He paused for a moment, compelled by his suffocating emotion, then continued:

"My father died, Monsieur Le Merquier, but my mother is still alive, and it is for her sake, for her repose, that I have recoiled, that I still recoil from making public my justification. Thus far the filth that has been thrown at me has not splashed upon her. It does not extend outside a certain social circle, a special cla.s.s of newspapers, from which the dear woman is a thousand leagues away. But the courts, a law-suit, means the parading of our misfortune from one end of France to the other, the _Messager_ articles printed by every newspaper, even those in the retired little place where my mother lives. The slander itself, my defence, both her children covered with shame at one blow, the family name--the old peasant woman's only pride--tarnished forever. That would be too much for her. And really it seems to me that one is enough. That is why I have had the courage to hold my peace, to tire out my enemies, if possible, by my silence.
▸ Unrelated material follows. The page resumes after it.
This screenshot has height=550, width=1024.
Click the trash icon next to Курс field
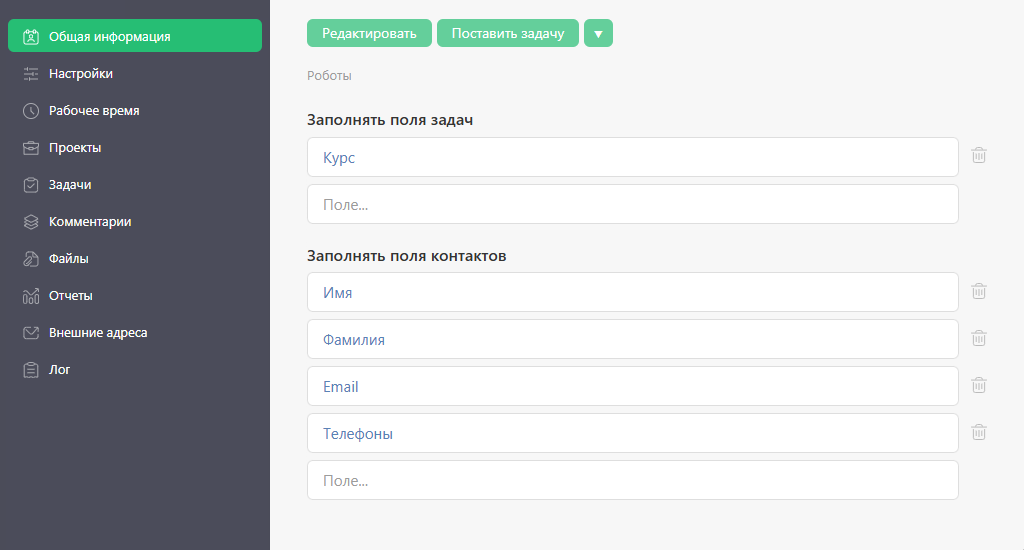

But I need some one to answer for me in the Chamber, I wish to deprive it of the right to eject me for reasons dishonoring to me, and as it selected you to report upon my election, I have come to tell everything to you, as to a confessor, a priest, begging you not to divulge a word of this conversation, even in the interest of my cause. I ask nothing but that, my dear colleague,--absolute reticence on this subject; for the rest I rely upon your justice and your loyalty."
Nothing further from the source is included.